Thoughts on Designing Databases for SQL Azure

Cloud has been the new darling in the world of computing and Microsoft has provided once again developers a new compeling platform to build their new generation applications on. In this picture enters SQL Azure, a cloud-based edition of Microsoft’s leading database product, Microsoft SQL Server. One would ask how one designs an RDBMS database for the cloud and specifically for the Azure platform. It is basically easy to create a simple database in SQL Azure but database creation and database design are two different life forms. So we ask, how are databases be in the cloud and in SQL Azure? In this blog, I hope to provide an answer.

Scale Out

First and foremost, the cloud has been one of the primary solutions to consider when an application is in the realm of a massive scalability issue. Or to put it in another perspective, the Cloud was both a catalyst of the emergence of extremely large applications and a result of the webification of a lot of things. Design considerations need to factor in unheard of scales that can span from almost everywhere. Bandwidth needed is of the global scale, hard disk space are in the petabytes, and users are in the millions. When you talk about building an application to handle this scale, one can’t do anymore the usual stuff any one of us used to do. One now needs to think massively in terms of design. E.g. No single piece of hardware can handle the kind of scale I just mentioned. So how does one design a simple database that is intended to scale up to the degree that I just mentioned?

The Problem

Supposing, we have a great idea of developing the next big thing and we named it FreeDiskSpace. FreeDiskSpace allows us to upload massive amounts of files where files can be anything one can think of. The scale of this next big thing is thought to be in the range of having 500 million users scattered around the globe with each users allowed to upload an unlimited amount of files.

The Challenge

With such order of magnitude, the many challenges we will be facing will definitely lead and force us to question every bit of our knowledge and development capability that we might have been using when we are used to doing gigs in the few GBytes of databases with a few thousand users. If what is allowed makes each user upload files in the range of not less than 5GB, one would need to store 2,500 petabytes worth of files. How does one store 2,500 petabytes worth of files and manage the uploading/downloading of 500 million users?
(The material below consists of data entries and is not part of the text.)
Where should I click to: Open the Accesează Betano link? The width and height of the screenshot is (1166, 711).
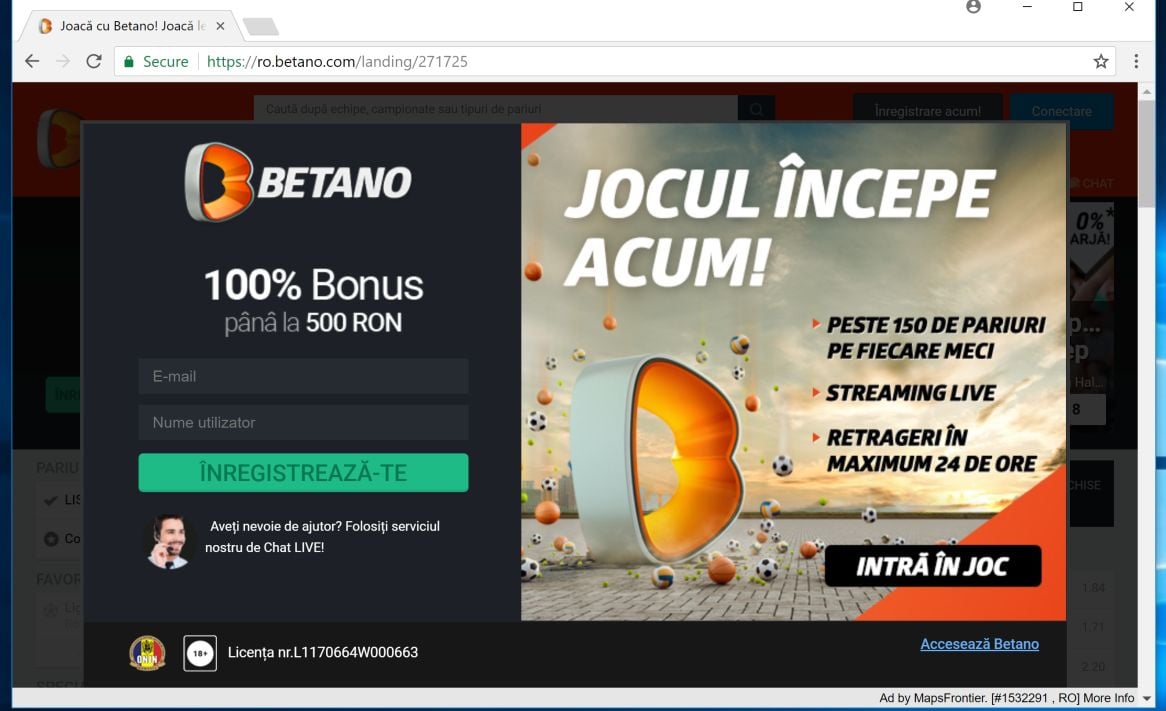(979, 644)
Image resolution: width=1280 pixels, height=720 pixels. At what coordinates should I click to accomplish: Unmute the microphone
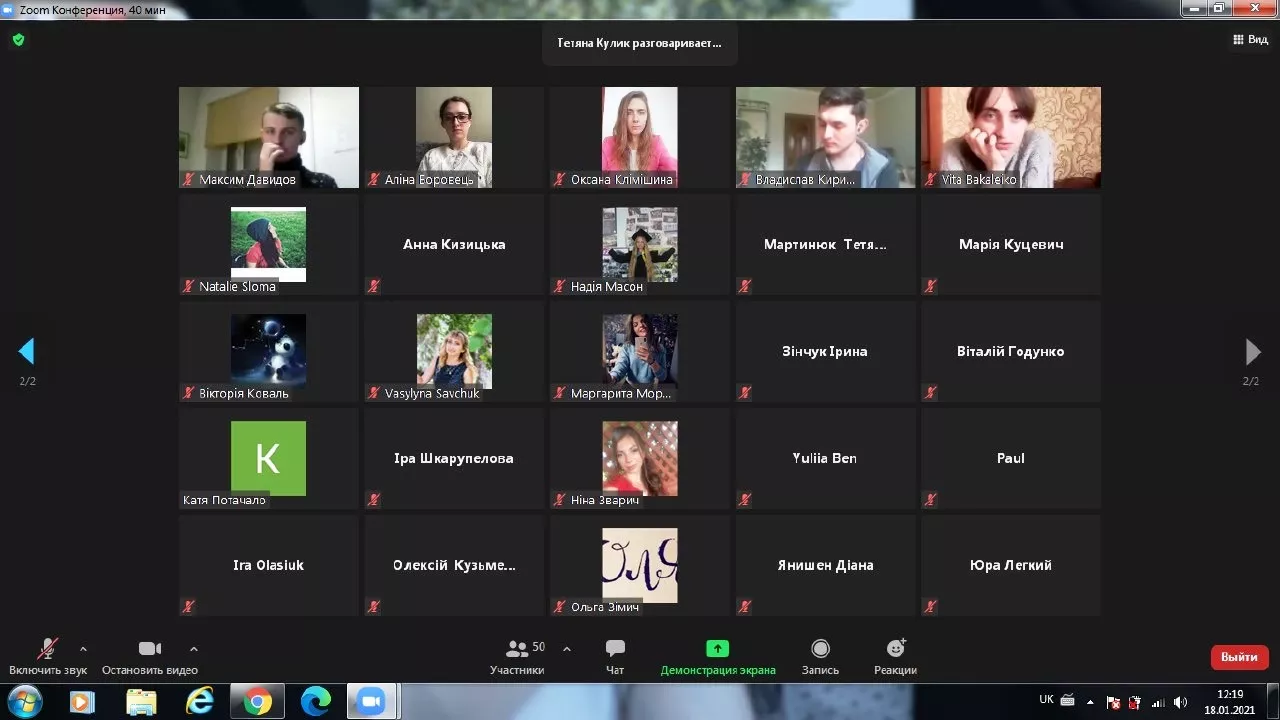point(47,649)
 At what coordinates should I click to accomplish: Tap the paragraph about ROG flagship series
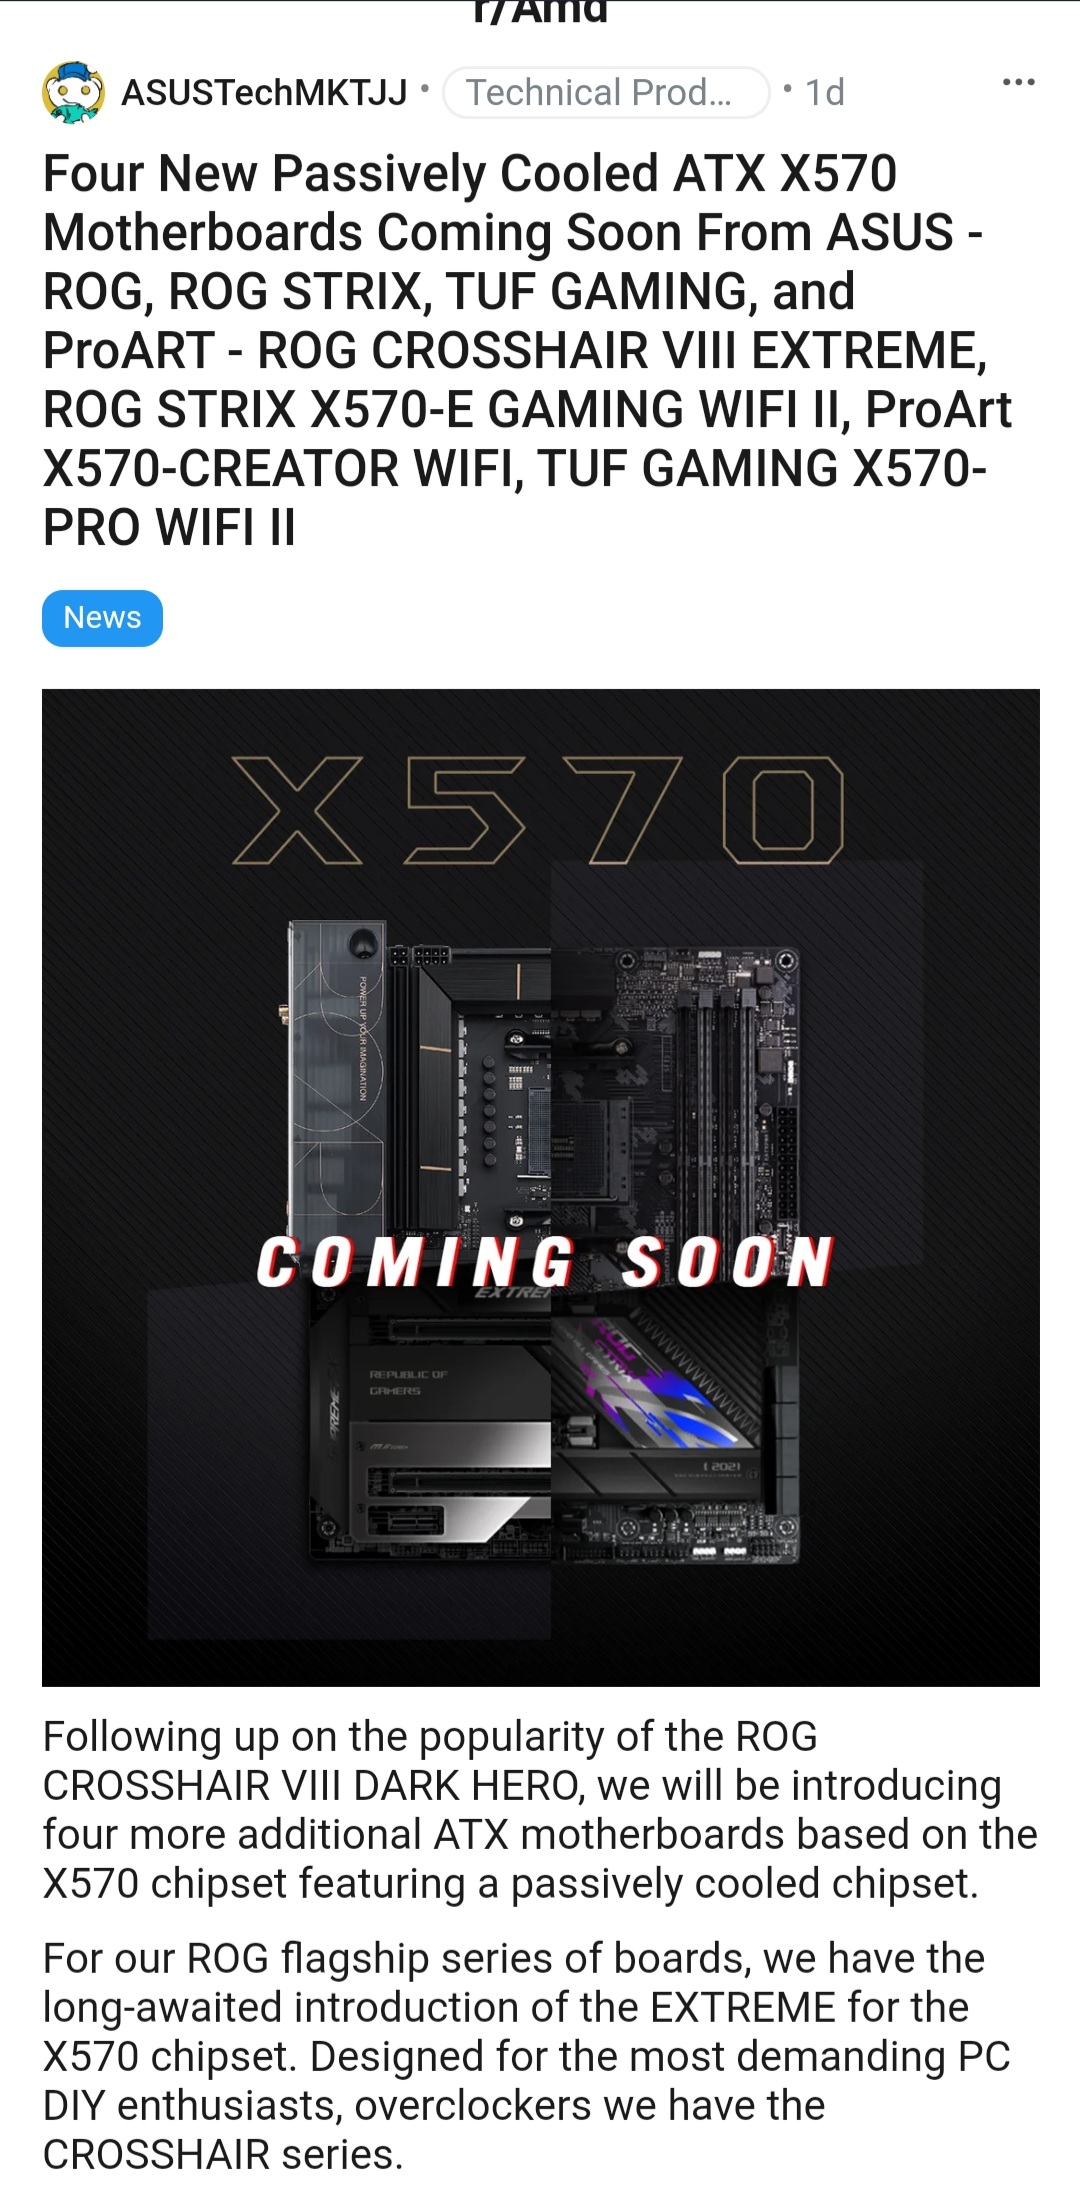coord(527,2056)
In the Cloud, you are less likely to see a bunch of supercomputers handling this kind of scale. Rather, you are more likely to see hundreds of thousands of commodity servers woven together forming a cohesive unit. Making use of these mesh to behave like it is as if it is operating as a unit requires design patterns that are more appropriate for these environments.

Database Sharding in SQL Azure

First, what is database sharding. To put it simply, database sharding is a design pattern to split up data into shards or fragments where each shard can be run on its own on a separate instance running on a separate server located somewhere. Each shard contains the same structure as that of another but contains different subsets of data.

Current version of SQL Azure offers NO feature that handles automatic scaling. This will surely change in the near future as everybody doing applications handling these massive loads will somehow need an automatic way to allow the application to handle this amount of load and data easily.  One way that is guaranteed to be commonly used will be sharding databases. However for now, sharding in SQL Azure isn’t automatic. If one needs to shard, one needs to do it by hand. As I have said, in the future, Microsoft will be compelled to give us an easy way to practice sharding. Hopefully, that future is near.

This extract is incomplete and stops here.